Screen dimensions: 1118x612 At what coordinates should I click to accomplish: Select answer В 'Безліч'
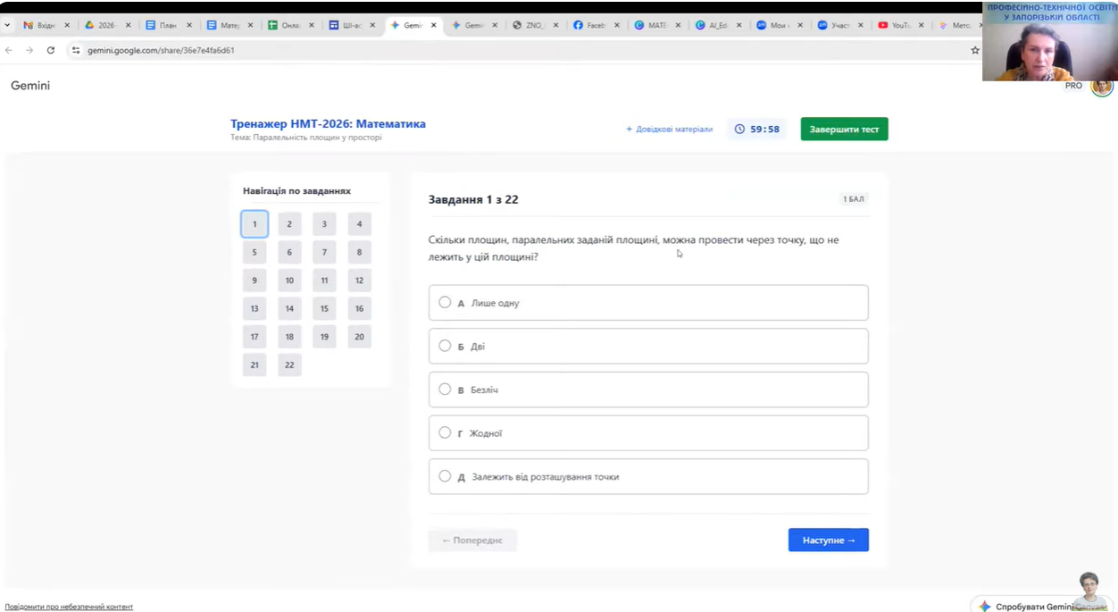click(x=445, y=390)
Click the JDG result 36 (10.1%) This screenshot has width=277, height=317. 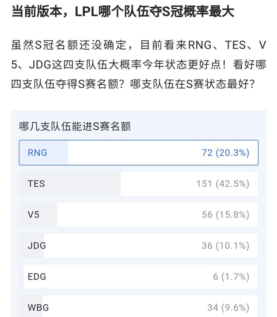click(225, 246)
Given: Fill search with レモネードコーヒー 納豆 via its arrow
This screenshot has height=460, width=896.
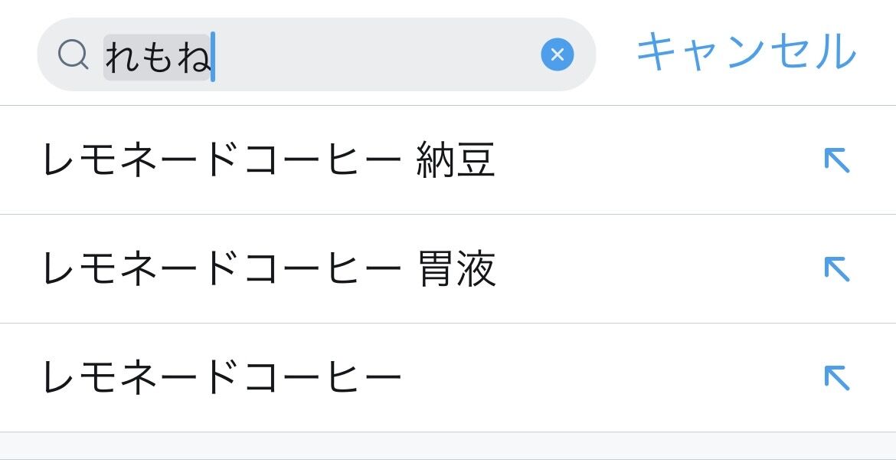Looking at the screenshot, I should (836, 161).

------------------------

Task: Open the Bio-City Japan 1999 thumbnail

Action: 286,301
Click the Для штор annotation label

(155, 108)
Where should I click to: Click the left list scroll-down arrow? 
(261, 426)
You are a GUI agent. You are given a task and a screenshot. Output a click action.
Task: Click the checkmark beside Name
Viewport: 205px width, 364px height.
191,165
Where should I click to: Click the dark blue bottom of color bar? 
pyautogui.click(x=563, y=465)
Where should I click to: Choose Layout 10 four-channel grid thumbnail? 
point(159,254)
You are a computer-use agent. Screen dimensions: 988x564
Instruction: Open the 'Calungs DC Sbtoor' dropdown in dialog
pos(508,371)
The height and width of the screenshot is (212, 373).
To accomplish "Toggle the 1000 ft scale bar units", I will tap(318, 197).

------------------------

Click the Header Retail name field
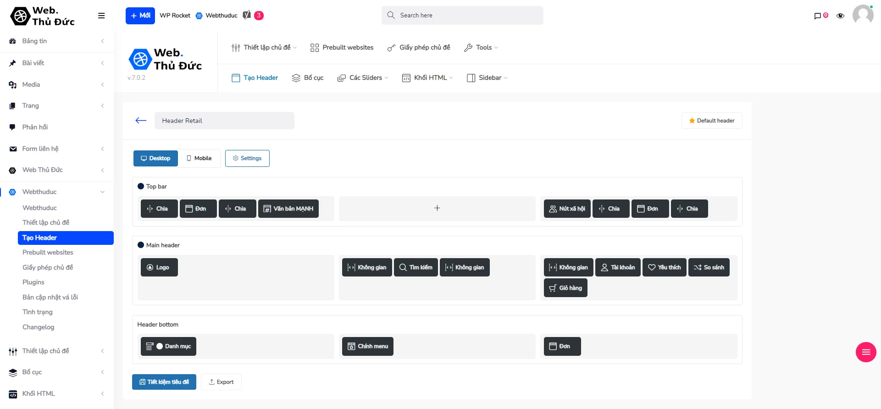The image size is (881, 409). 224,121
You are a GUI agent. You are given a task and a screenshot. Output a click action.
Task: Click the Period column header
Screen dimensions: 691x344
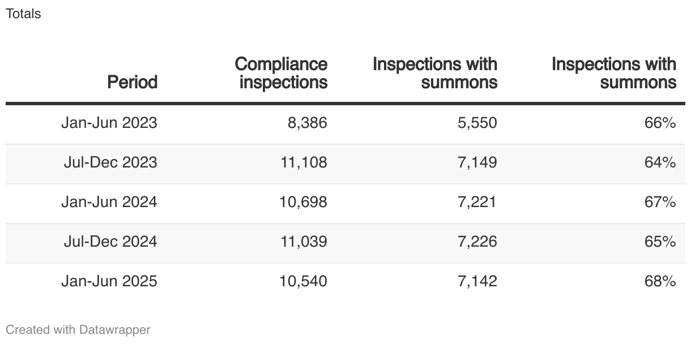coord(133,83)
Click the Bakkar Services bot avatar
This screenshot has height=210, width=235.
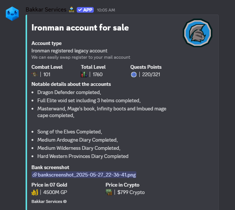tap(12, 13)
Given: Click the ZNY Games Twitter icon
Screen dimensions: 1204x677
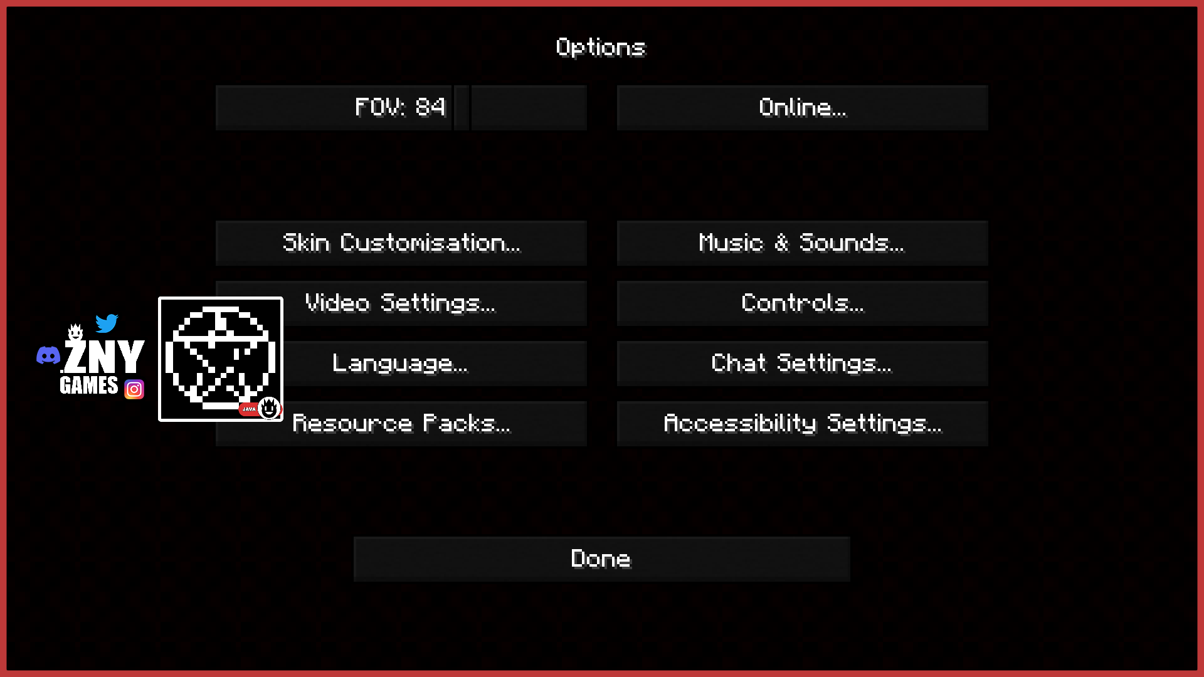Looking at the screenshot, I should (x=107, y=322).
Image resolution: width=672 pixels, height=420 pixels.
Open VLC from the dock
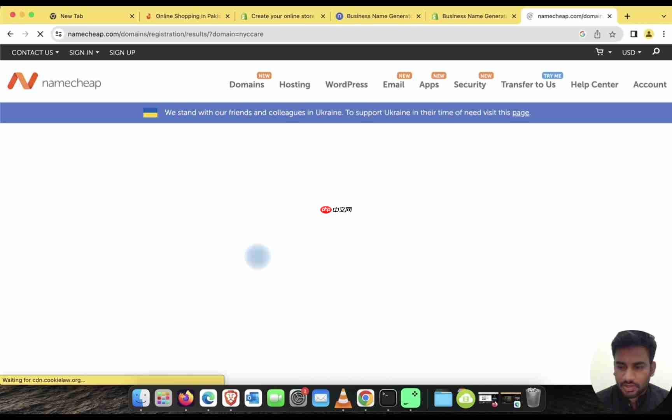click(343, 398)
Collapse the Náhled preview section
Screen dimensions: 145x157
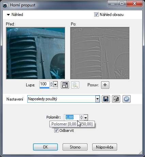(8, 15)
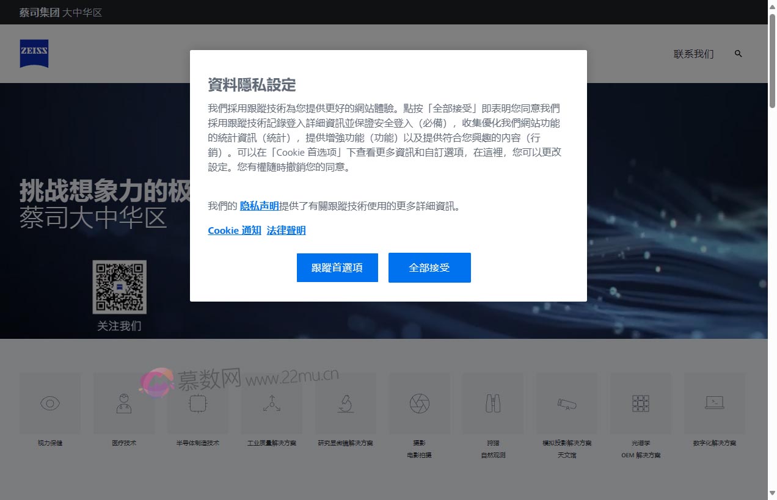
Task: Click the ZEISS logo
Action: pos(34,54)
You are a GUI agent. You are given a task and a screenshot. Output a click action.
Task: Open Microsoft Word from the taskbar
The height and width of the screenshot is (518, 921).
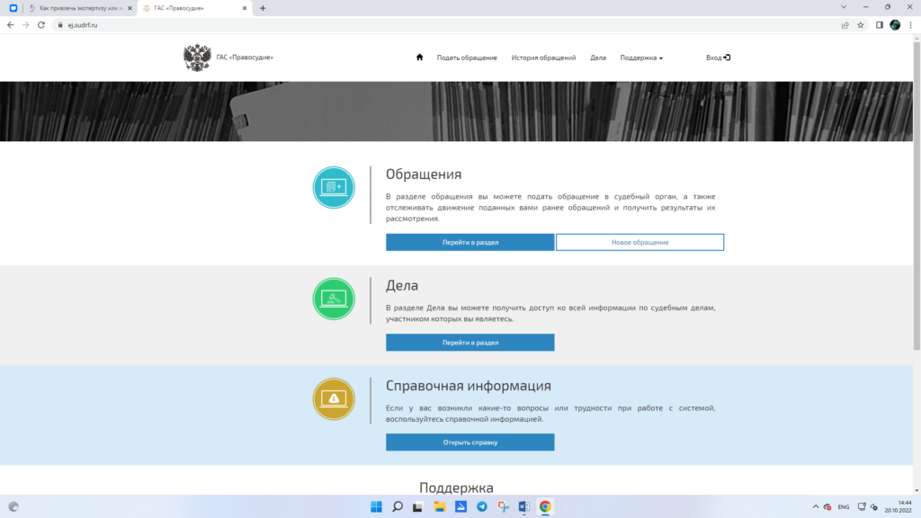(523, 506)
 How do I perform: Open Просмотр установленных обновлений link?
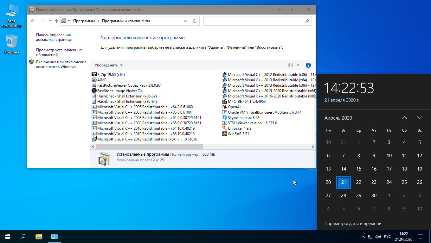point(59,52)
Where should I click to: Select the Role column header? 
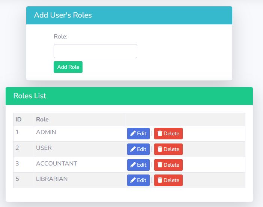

------------------------

With the pictures removed from your copy, retype the lines above from the one that contains "How do I perform: Open" through the one that contains "Where should I click to: Select", exactly.

 How do I perform: Open Просмотр установленных обновлений link?
point(59,52)
Where should I click to: Select the Role column header? 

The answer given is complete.